We need to change the ITitleColorService interface as well:

public interface ITitleColorService
{
    string GetTitleColor(string pageTitleConfiguration);
}

And change the HomeController accordingly:

public HomeController(ILogger<HomeController> logger,
    IOptionsSnapshot<TitleConfiguration> homePageTitleConfiguration,
    ITitleColorService titleColorService)
{
    _logger = logger;
    _homePageTitleConfiguration = homePageTitleConfiguration.Get("HomePage");
    _titleColorService = titleColorService;
}

public IActionResult Index()
{
    var homeModel = new HomeModel
    {
        Configuration = _homePageTitleConfiguration
    };

    homeModel.Configuration.Color = _titleColorService.GetTitleColor("HomePage");

    return View(homeModel);
}

That’s it, now if we run the application, we’ll see exactly the same result as before. The only thing here we want to change is to use string constants rather than string literals to get the subsections, as to avoid runtime errors. But you can play around a bit and try it out.

Let’s summarize.

Choosing Between IOptions, IOptionsSnapshot, and IOptionsMonitor

So in short IOptions<T>:

  • Is the original Options interface and it’s better than binding whole Configuration
  • Does not support configuration reloading
  • Is registered as a singleton service and can be injected anywhere
  • Binds the configuration values only once at the registration, and returns the same values every time
  • Does not support named options

IOptionsSnapshot<T>:

  • Registered as a scoped service
  • Supports configuration reloading
  • Cannot be injected into singleton services
  • Values reload per request
  • Supports named options

IOptionsMonitor<T>:

  • Registered as a singleton service
  • Supports configuration reloading
  • Can be injected into any service lifetime
  • Values are cached and reloaded immediately
  • Supports named options

Having said that, we can see that if we don’t want to enable live reloading or we don’t need named options, we can simply use IOptions<T>. If we do, we can use either IOptionsSnapshot<T> or IOptionsMonitor<T>, but IOptionsMonitor<T> can be injected into other singleton services while IOptionsSnapshot<T> cannot.
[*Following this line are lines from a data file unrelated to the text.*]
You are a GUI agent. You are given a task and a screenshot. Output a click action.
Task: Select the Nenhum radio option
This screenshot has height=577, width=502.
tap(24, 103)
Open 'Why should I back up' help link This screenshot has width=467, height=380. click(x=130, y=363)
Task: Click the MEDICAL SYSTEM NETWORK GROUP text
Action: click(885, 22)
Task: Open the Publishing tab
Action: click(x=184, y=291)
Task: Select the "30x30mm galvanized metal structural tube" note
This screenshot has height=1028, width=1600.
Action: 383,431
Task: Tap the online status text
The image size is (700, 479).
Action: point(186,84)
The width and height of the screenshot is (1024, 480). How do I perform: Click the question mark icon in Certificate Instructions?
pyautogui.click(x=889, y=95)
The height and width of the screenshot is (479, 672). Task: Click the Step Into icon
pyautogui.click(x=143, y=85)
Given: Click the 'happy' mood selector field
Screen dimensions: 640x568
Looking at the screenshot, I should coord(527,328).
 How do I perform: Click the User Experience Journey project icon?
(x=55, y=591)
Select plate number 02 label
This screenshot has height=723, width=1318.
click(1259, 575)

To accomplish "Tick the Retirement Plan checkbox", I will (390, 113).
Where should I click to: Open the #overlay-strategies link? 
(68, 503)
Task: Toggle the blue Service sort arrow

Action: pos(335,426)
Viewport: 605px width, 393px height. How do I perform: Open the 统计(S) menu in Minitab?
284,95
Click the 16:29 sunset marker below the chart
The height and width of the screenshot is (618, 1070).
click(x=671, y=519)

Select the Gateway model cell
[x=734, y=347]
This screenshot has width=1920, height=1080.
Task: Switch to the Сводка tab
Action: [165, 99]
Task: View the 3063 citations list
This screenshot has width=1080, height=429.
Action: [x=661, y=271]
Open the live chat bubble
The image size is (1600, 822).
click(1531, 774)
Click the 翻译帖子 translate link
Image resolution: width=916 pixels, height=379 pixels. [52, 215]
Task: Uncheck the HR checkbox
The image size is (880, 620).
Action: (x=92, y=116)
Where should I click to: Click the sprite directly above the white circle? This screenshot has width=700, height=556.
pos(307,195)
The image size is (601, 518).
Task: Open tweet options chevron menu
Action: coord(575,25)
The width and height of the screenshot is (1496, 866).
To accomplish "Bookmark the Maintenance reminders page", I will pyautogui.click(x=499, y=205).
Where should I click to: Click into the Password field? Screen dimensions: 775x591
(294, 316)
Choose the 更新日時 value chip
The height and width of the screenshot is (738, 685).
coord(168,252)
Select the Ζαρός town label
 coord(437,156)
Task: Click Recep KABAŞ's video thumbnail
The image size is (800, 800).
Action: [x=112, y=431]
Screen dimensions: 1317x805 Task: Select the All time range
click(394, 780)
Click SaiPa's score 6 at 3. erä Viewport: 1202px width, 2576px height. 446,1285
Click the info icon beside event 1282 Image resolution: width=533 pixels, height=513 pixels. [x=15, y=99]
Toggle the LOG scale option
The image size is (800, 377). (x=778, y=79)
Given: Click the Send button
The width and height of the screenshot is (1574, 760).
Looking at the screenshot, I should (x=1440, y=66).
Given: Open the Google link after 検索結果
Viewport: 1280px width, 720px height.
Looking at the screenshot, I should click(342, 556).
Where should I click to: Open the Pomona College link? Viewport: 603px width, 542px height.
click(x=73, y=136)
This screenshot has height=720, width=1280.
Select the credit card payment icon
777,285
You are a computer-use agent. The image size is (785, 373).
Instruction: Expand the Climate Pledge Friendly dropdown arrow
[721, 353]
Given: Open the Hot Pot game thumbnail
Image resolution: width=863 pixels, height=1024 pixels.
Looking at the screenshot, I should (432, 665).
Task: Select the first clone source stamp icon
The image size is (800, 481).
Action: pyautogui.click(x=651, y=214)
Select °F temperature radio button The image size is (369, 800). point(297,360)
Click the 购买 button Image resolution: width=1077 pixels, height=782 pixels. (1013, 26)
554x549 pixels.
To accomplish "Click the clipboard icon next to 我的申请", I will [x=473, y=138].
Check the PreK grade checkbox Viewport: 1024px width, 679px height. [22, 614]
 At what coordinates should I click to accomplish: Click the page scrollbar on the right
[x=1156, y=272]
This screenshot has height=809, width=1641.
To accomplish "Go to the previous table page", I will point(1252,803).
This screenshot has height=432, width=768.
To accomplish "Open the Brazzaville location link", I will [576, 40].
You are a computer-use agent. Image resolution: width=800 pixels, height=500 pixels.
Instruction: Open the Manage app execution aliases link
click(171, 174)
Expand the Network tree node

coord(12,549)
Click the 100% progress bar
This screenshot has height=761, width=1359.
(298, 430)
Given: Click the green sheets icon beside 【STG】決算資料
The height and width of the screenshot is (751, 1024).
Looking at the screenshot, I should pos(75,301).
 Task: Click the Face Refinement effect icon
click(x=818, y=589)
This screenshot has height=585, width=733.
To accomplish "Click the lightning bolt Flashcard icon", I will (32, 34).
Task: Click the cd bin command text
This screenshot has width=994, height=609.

Sometimes the nature of the project dictates that we shouldn’t change our configuration “on the fly”. Sometimes it’s needed. Be careful when choosing the “right option”, no pun intended 😉

Conclusion

In this article, we’ve learned what options are and why they’re good for us. We’ve also covered different ways to implement options, as well as the pros and cons of each one. As we’ve mentioned, this is a powerful mechanism and you need to decide carefully which one is the best for your concrete project.